From all of us here at CEREC Digest, we would like to sincerely wish all of you a wonderful year to come. Thank you for your support to make this website what it is. This year, we are happy to see our readership almost double, and it wouldn’t have been possible without you.

A Year for Everyone

In 2019, we saw the release of Primescan from Dentsply-Sirona, and it created this sort of awkward situation for a lot of digital dentistry enthusiasts. Prior to this, many have advocated that striving for the most accurate scanner is the fundamental and ethical obligation for dentists from a treatment perspective. With Primescan, we finally achieved accuracy very close to traditional impressions, but it turned out to cost an arm and two legs. To make things more complicated, an updated Medit i500 scanner can achieve a decent accuracy at half price of a 3Shape Trios (the previous reigning champion of accuracy), and a quarter of a price of Primescan.

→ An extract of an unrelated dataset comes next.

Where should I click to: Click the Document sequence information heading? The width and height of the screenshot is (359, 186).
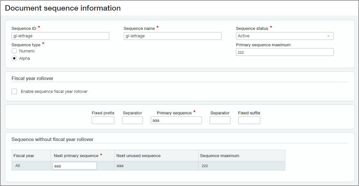pos(63,8)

While this does put a lot of dentists in a bind, from a technological standpoint its all good news, because things can only get better, faster, more accurate, and less expensive (fingers crossed). There is, indeed, something for everyone.

Side Note: Trends and Intrigue

This year, I personally gave 23 lectures, 14 of which were at international venues, and I am just but one member of our CEREC Asia team. The topics that I focus on are primarily chairside anterior esthetics, chairside material selection, and chairside CAD/CAM implantology. Judging by our reception in many different countries, dentists are not just interested in the evolution of digital dentistry, but also acutely aware of the potential that chairside dentistry brings.

The term chairside, if you are unfamiliar, means that our treatment protocols revolve around us, the dentists. For restorative dentistry, this means that we no longer offload part of the workflow (and responsibility) to the dental lab. Instead, our team has in-house technicians that work with us to decide on the most suitable materials and methods for that particular patient. We need more knowledge to make more decisions, and are rewarded with better control of the outcome quality.

This was one of my attempts to stain a monolithic VITA Mark II crown (left) to mimic a layered crown (right).

But it’s not all positive. Chairside dentistry is a lot of commitment in time, energy, and cost. It’s certainly not for everyone, and for most of the dental professionals in our audience, they are looking for something in between what they’re doing now, and what we’re doing. A way to apply digital dentistry in a gradual manner with more security and less risk. This is a trend being followed by even the most stubborn traditionalists, and in 2019, we saw several notable dentists begrudgingly shift from the conventional impression to intraoral scanners. They’re baby steps, but progression is progression.

Our CDT lecturer teaching staining techniques in Essence of Esthetics.

For the ambitious, who wished to participate in the chairside world, CEREC Asia has trained over 500 dentists in 2019 in courses ranging from fundamental concepts in scanning and material selection, to advanced techniques in staining and contouring. It is extremely gratifying to see the interest and positive feedback of everyone involved. The train for digital dentistry is going full blast, and it’s stopping for nobody.